Bis November 1943 blieb die HMS Petard im Mittelmeer, wo sie bei der Unterstützung des alliierten Versuchs, die italienische Inselgruppe Dodekanes in der Ägäis zu besetzen, von deutschen Sturzkampfflugzeugen und Torpedobombern mehrmals angegriffen wurde.

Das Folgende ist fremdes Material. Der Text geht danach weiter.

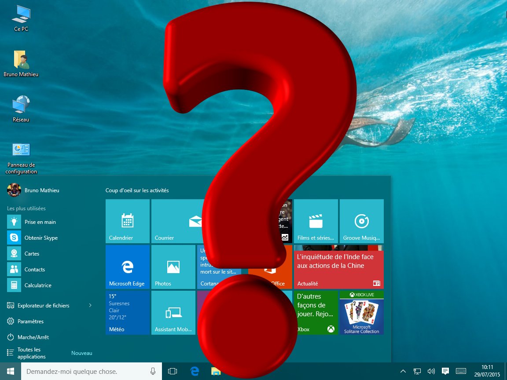Select Contacts in the most used list
This screenshot has width=507, height=380.
(x=34, y=269)
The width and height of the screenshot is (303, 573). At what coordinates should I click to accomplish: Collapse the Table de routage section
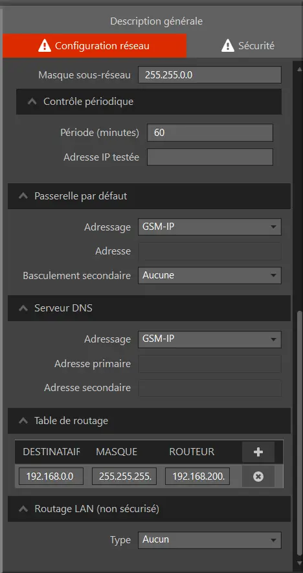23,421
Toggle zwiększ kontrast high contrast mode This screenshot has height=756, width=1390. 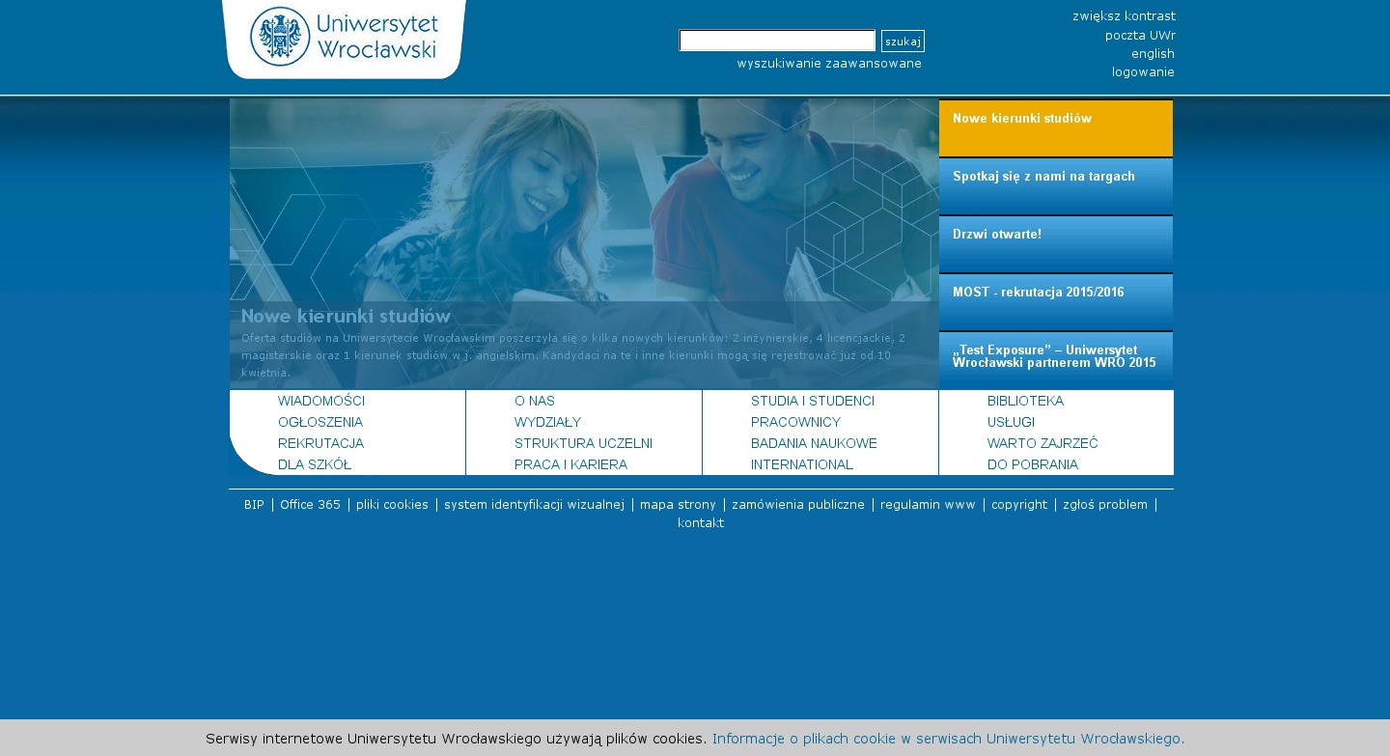click(1124, 16)
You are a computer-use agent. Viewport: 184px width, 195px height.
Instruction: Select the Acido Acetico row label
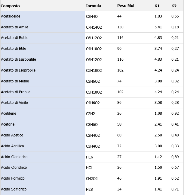[12, 135]
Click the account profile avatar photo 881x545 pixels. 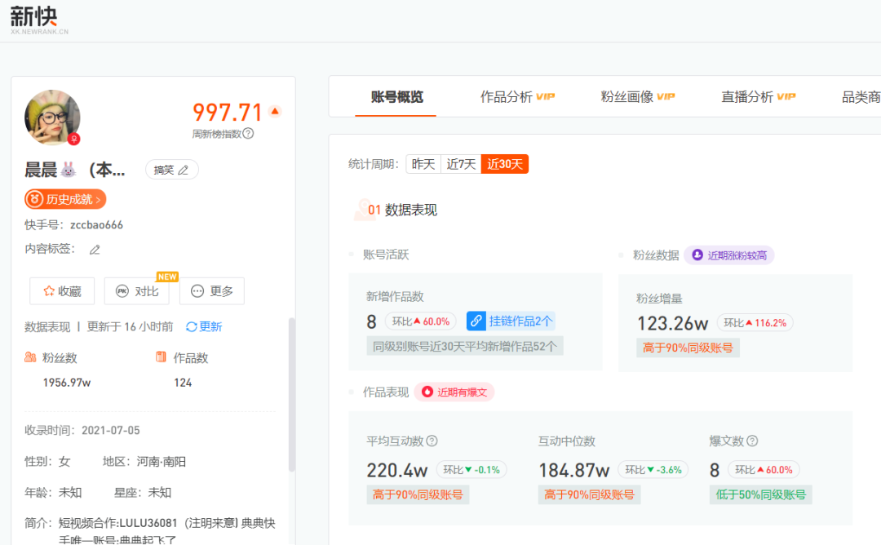point(52,117)
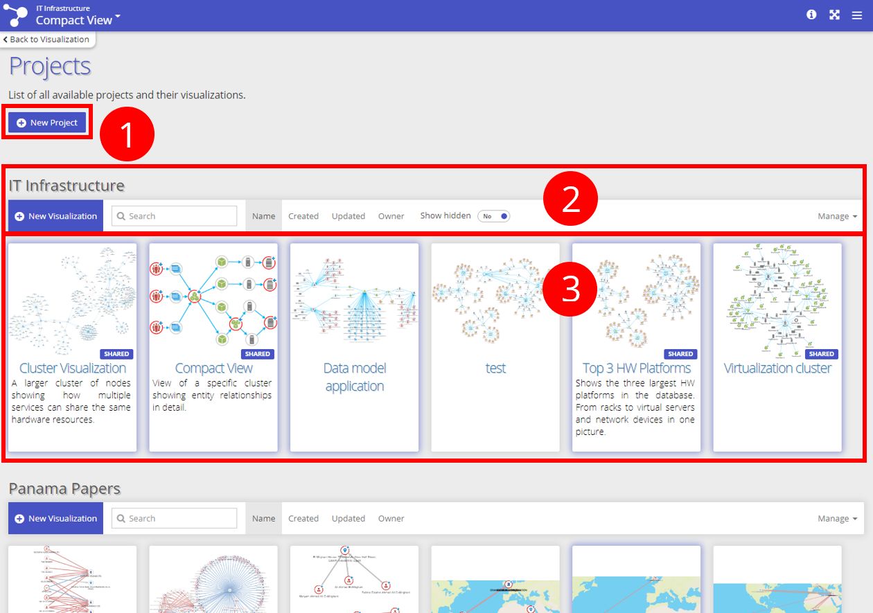
Task: Click the fullscreen expand icon
Action: pos(834,15)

Einsätze im indischen Ozean und im Pazifik

Mit einer großen Seestreitmacht lief die HMS Petard durch den Suezkanal nach Süden. Am 12. Februar 1944 stieß sie zusammen mit ihrem Schwesterschiff HMS Paladin als Geleitsicherung zu einem Verband aus fünf Truppentransportern sowie dem Kreuzer HMS Hawkins. Am gleichen Nachmittag wurde der Truppentransporter Khedive Ismail von zwei Torpedos getroffen und sank schnell. Den beiden Zerstörern gelang es, das U-Boot, es war das japanische I-27, zum Auftauchen zu zwingen (es war mit 108 Metern Länge und einer Wasserverdrängung von knapp 2200 Tonnen sogar größer und schwerer als die HMS Petard). Bei dem Versuch, das gegnerische Boot zu rammen, wurde die HMS Paladin beschädigt. Da die Granaten der Zerstörer keine Wirkung zeigten, schoss die HMS Petard nacheinander sieben Torpedos auf das U-Boot ab, von denen erst der letzte traf und es versenkte. Neben der japanischen Besatzung kamen nach offiziellen Angaben 1297 Menschen ums Leben, die sich auf der Khedive Ismail befunden hatten, darunter 72 Frauen. Nur 260 Schiffbrüchige konnten gerettet werden. Die Verluste waren auch deshalb so hoch, weil sich der Kommandant der HMS Petard gezwungen sah, Wasserbomben mitten zwischen Schiffbrüchige zu werfen, da er das gegnerische U-Boot genau darunter vermutete.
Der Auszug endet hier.